There is something idiosyncratically disturbing about Kuch Kuch Hota Hai (KKHH, 1998). It is a morbid, neon-coloured Manish Malhotra fest, which is packaged as an innocuous love story between two college friends, and has an eight-year-old girl saddled — by her dead mother — with the questionable task of setting up her father with his college-era best friend. Welcome to the heterosexual purgatory that is KKHH. Yes, there’s a love story and it is, in flashes, still charming, but two and a half decades later, there are subtexts in this film that evoke retrospective horror. In fact, even its text does this. Is the charming, Vogue-magazine-esque, glittery cast of Karan Johar’s world in KKHH enough to dull the blow of truisms like “Ek ladka aur ek ladki kabhi dost nahi ho sakte (a girl and a boy can never be friends)”? 

Junior Anjali has been assigned the arduous, and questionable task of matchmaking

From the beginning, we see Rahul (Shah Rukh Khan), inconsiderately flitting from one love interest to another at his college —  this butterfly-mind is characterised as harmless boyishness. “Pyaar dosti hai (Love is friendship)”, Rahul tells Miss Braganza (Archana Puran Singh)  on Valentine's Day as a summation of the film’s operating philosophy. This, right after we come to know that he befriends women with the purpose of seducing them. Soon we are introduced to the two women who will be his major love interests: Tina (Rani Mukerji) and Anjali (Kajol), whose virtues are built up in opposition to his inadequacies. He might be promiscuous, but their yearning for him is singular. Mercifully, it spares us a catfight between the two women over Rahul, but KKHH does insist that if a woman expects to be the heroine of a love story, she needs to be unquestionably feminine in the most conventional way. This is why the basketball-playing, hair-in-a-bob tomboy Anjali will channel her heartbreak into transforming herself into the saree-wearing instructor who is effectively a stand-in mother at a kids’ camp. 
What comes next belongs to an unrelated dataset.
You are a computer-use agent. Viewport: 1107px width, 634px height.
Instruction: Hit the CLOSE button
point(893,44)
Tina, Rahul and Anjali are arguably in heterosexual purgatory

There is a reason why Anjali’s makeover from dungarees to saree chafes: It romanticises Rahul’s inability to really see Anjali, despite having access to her interiority by virtue of being her friend. For him to desire her in physical terms, she has to change her appearance. When he does register her as a romantic prospect, she has conformed to traditional, heteronormative femininity — which, not coincidentally, makes her a dead ringer for Rahul’s dead wife, Tina. 

That one is helpless against love and thus, the relationship must be accepted with its caveats, whether it is class or culture-based difference, is a theme that runs across Joharverse. There is no such perceivable social difference between Rahul and Anjali. Johar’s other films have a different Rahul (Shah Rukh Khan, K3G) abandoning his family for romantic love, a Rocky Randhawa (Ranveer Singh, Rocky Aur Rani Kii Prem Kahani) unlearning his entitlement, and learning Kathak and Bengali, his lover’s language, in one of them. A different Aman (Shah Rukh Khan, Kal Ho Na Ho)  helping his object of affections’ mother turning her business around. In KKHH, it has the male lead turning up on the day of his love interests’ wedding to ask her to choose him instead of her fiance, and she does. 
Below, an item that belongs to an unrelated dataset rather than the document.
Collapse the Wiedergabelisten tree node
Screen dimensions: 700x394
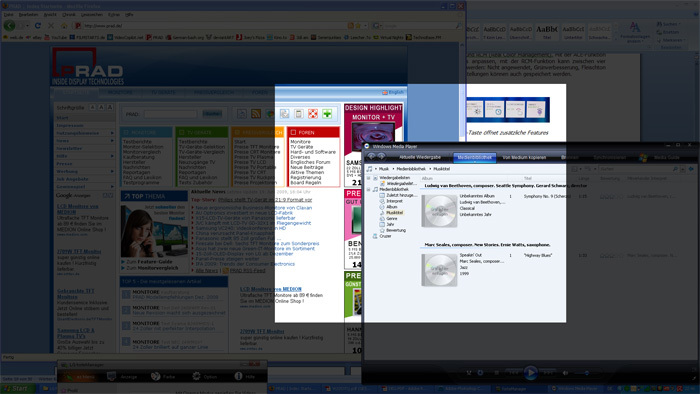(369, 178)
Rahul falls in love with Anjali once she conforms to the idea of traditionally feminine

But the horror of KKHH is not only stitched into this makeover and the way a woman is handed over from one man to another like the Olympic torch in a relay race, but also in how it fashions the other friendship in the film, between junior Anjali (Sana Saeed) and senior Anjali. Friendship is a ruse to ultimately fold the characters into the traditional familial, rather than allowing for a more expansive understanding of relationships and family. One, for example, in which a mother does not have to be substituted because she is no longer present. This is unsurprising since the family structure is what pumps up Johar’s filmography, even if he introduces unconventional ways the structure can be formed, but in KKHH, the promise of a less traditional family is dangled before us when the two Anjalis develop a friendship that isn’t obviously maternal. It holds out the hope of a love story between two people who really know each other, rather than view one another through the trappings of gendered conventional. The film seems to be Anjali’s story as much as Rahul’s, until she gives up her agency and lets her fiancé become the one who effectively permits Anjali to be with Rahul. 

Paromita Vohra says that even if a romantic story is sexist, it is a woman’s genre, because she is a participatory agent in it. Even if Anjali is gleeful about her marriage to bare-minimum Rahul, what does that mean if the film doesn’t chip away at the “men being men” conviction?